作者姓名:王兵  郑亚梅  陈茂柯  高凌云
作者单位:1. 西南石油大学计算机科学学院, 四川 成都 610500;2. 中国石油集团测井有限公司西南分公司, 重庆 渝北 401120
基金项目:国家科技重大专项(2016ZX05020-006)
摘    要:特定领域的FAQ问答系统通常存在以下3个问题:(1)如何有效地对句子进行语义表示;(2)如何有效地进行句子间的语义匹配;(3)领域词汇的分词问题。为解决上述3个问题,提出一种基于Tri-BiLSTM-CNN的深度学习模型。首先,将双向长短期记忆网络和卷积神经网络结合构建网络模型,综合利用了BiLSTM处理序列化数据的优势和CNN捕获局部特征的优势。然后,采用Triplet并列式排列结构进行句子之间的匹配。最后,使用字向量替代词向量,避免了分词错误对模型的影响。在钻井安全领域的真实数据集上进行实验验证,结果表明,Tri-BiLSTM-CNN模型能更好地对句子语义进行向量化表征,显著提升句子相似度计算的准确率,而且效果明显优于CNN和LSTM两种网络结构。将该模型用于钻井安全领域的FAQ问答系统中,有效减少了人工成本,对改善钻井工作的效率和质量具有重要意义和应用价值。

关 键 词:钻井安全  问答系统  双向长短期记忆网络  卷积神经网络  句子相似度计算  
收稿时间:2020-05-12

Question Answering System for Drilling Safety Based on Tri-BiLSTM-CNN
WANG Bing,ZHENG Yamei,CHEN Maoke,GAO Lingyun.Question Answering System for Drilling Safety Based on Tri-BiLSTM-CNN[J].Journal of Southwest Petroleum University(Seience & Technology Edition),2020,42(6):157-164.
Authors:WANG Bing  ZHENG Yamei  CHEN Maoke  GAO Lingyun
Institution:1. School of Computer Science, Southwest Petroleum University, Chengdu, Sichuan 610500, China;2. Southwest Branch of China Petroleum Logging Co.
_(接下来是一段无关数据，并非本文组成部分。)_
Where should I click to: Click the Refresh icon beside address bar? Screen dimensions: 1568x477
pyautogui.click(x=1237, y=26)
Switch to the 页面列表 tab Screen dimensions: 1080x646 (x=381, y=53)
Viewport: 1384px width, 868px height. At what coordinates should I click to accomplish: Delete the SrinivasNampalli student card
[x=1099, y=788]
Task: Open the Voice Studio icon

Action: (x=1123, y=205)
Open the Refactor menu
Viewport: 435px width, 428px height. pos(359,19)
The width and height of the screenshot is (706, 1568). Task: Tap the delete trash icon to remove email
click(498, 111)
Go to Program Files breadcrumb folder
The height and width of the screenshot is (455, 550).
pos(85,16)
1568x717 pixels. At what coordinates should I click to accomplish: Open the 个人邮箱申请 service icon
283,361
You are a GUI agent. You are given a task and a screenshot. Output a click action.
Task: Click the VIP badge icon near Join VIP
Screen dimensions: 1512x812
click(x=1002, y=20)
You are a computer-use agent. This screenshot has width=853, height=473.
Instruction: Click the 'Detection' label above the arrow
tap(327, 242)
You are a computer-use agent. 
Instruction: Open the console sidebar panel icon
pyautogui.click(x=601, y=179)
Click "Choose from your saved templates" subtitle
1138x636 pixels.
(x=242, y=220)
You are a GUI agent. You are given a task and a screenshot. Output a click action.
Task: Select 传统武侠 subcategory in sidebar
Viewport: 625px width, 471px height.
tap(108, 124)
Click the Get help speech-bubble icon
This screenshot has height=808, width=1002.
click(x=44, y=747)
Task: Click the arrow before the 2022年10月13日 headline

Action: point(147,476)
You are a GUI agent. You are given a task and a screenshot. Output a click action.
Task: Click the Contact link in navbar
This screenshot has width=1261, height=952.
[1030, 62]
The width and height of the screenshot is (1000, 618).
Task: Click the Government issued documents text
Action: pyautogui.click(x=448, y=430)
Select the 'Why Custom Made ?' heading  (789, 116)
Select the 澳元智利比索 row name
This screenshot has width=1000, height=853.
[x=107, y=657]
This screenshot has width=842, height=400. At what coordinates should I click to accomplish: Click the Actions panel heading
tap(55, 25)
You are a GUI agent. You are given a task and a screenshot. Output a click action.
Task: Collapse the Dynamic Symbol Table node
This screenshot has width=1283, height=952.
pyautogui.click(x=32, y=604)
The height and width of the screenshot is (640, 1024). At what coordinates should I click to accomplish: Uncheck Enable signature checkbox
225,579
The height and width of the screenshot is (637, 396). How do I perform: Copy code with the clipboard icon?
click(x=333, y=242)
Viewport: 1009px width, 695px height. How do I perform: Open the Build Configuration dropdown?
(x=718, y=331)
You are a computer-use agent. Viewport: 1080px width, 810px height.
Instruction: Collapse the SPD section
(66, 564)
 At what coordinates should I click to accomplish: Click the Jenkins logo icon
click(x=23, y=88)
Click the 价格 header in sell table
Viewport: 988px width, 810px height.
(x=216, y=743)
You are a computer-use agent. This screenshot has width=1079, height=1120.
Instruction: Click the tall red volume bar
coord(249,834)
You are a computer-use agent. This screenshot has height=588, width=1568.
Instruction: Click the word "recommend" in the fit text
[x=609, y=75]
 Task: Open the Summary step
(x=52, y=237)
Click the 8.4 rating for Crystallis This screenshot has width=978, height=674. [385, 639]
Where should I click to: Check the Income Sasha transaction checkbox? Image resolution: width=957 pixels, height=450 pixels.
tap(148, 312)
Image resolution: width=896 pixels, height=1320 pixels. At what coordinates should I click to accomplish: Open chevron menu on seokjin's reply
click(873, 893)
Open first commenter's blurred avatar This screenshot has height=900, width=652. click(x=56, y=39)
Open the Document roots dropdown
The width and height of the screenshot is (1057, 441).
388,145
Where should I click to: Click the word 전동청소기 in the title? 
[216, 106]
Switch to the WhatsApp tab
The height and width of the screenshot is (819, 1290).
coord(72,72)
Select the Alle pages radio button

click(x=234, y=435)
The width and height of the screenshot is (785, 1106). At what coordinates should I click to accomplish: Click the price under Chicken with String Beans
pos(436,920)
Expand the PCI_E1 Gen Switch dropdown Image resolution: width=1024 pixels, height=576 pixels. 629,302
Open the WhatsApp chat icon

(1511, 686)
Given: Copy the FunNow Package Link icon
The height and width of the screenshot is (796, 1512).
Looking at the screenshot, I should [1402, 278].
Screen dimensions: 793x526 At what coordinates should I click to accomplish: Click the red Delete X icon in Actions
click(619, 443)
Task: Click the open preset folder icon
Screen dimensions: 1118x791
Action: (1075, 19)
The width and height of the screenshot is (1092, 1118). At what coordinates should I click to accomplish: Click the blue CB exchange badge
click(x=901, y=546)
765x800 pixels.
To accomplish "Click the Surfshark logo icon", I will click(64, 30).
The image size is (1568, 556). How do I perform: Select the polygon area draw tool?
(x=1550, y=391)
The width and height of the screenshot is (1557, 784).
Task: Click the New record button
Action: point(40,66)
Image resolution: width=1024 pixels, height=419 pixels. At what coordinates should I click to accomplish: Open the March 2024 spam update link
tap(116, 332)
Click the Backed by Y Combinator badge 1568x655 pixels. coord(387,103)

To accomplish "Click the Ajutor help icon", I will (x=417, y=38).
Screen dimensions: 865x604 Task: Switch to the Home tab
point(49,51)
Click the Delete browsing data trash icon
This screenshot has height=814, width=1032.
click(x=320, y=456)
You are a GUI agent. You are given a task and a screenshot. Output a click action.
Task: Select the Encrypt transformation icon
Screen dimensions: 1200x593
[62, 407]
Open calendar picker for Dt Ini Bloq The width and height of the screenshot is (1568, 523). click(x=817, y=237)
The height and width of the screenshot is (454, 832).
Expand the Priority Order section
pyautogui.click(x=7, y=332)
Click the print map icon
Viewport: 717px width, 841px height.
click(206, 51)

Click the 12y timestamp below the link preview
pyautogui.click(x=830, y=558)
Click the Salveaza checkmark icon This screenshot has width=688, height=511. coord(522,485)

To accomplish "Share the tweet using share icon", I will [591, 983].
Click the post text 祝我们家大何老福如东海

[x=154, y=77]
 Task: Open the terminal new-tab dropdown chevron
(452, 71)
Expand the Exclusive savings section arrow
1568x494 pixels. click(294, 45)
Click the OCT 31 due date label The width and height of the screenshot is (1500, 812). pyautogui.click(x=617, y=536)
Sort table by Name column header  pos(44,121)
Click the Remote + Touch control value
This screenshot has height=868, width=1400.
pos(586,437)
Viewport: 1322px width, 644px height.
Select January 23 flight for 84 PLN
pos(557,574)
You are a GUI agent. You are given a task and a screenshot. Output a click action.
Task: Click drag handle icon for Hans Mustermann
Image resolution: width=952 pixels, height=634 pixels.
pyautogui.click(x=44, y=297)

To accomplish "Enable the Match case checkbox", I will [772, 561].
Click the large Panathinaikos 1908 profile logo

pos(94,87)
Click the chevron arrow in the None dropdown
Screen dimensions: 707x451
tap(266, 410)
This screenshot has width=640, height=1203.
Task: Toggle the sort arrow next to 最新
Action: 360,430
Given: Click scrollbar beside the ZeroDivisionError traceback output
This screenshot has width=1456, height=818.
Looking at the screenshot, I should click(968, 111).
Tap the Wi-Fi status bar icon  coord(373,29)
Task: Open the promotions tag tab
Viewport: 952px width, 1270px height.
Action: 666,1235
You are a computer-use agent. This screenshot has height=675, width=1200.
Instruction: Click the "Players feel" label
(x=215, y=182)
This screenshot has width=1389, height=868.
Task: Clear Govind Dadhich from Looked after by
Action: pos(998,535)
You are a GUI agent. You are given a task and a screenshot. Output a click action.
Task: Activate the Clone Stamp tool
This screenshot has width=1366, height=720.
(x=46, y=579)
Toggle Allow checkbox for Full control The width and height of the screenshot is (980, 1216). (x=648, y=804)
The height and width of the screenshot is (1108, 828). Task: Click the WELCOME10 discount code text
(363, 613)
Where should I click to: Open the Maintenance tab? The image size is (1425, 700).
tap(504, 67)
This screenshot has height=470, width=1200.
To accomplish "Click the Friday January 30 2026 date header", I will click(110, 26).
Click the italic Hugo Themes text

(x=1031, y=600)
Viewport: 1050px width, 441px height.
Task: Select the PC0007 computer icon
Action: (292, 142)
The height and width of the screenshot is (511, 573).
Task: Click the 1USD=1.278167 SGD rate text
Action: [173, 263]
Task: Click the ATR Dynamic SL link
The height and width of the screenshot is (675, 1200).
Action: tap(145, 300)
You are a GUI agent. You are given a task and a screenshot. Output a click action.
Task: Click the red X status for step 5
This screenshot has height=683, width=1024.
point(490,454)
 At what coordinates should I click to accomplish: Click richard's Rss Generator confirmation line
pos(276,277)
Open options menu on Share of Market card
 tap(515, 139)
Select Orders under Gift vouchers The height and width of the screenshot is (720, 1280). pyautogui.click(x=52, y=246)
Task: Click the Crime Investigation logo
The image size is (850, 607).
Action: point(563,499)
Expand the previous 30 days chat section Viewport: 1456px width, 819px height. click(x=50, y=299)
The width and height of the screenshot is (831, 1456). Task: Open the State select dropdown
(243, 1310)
Ltd., Yubei, Chongqing 401120, China
Abstract:The FAQ question answering system in a specific field usually has the following three problems:(1) how to effectively represent sentences semantically; (2) how to effectively match sentences semantically; (3) how to segment domain words. To solve the above three problems, a deep learning model based on Triplet BiLSTM-CNN is proposed. Firstly, the bidirectional long-term memory network and convolutional neural network are combined to construct the network model, which makes full use of the advantages of BiSLTM in processing the serialized data and the advantages of CNN in capturing local features. Then, the Triplet parallel structure is used to match sentences. Finally, character vector is used instead of word vector to avoid the influence of segmentation error on the model. The experimental results on real data sets in the field of drilling safety show that Triplet BiLSTM-CNN model can better vectorize sentence semantics and significantly improve the accuracy of sentence similarity calculation, and the effect is significantly better than that of CNN and LSTM. The model is applied to the FAQ question answering system in the field of drilling safety, which can effectively reduce the labor cost, and is of great significance and application value to improve the efficiency and quality of drilling work.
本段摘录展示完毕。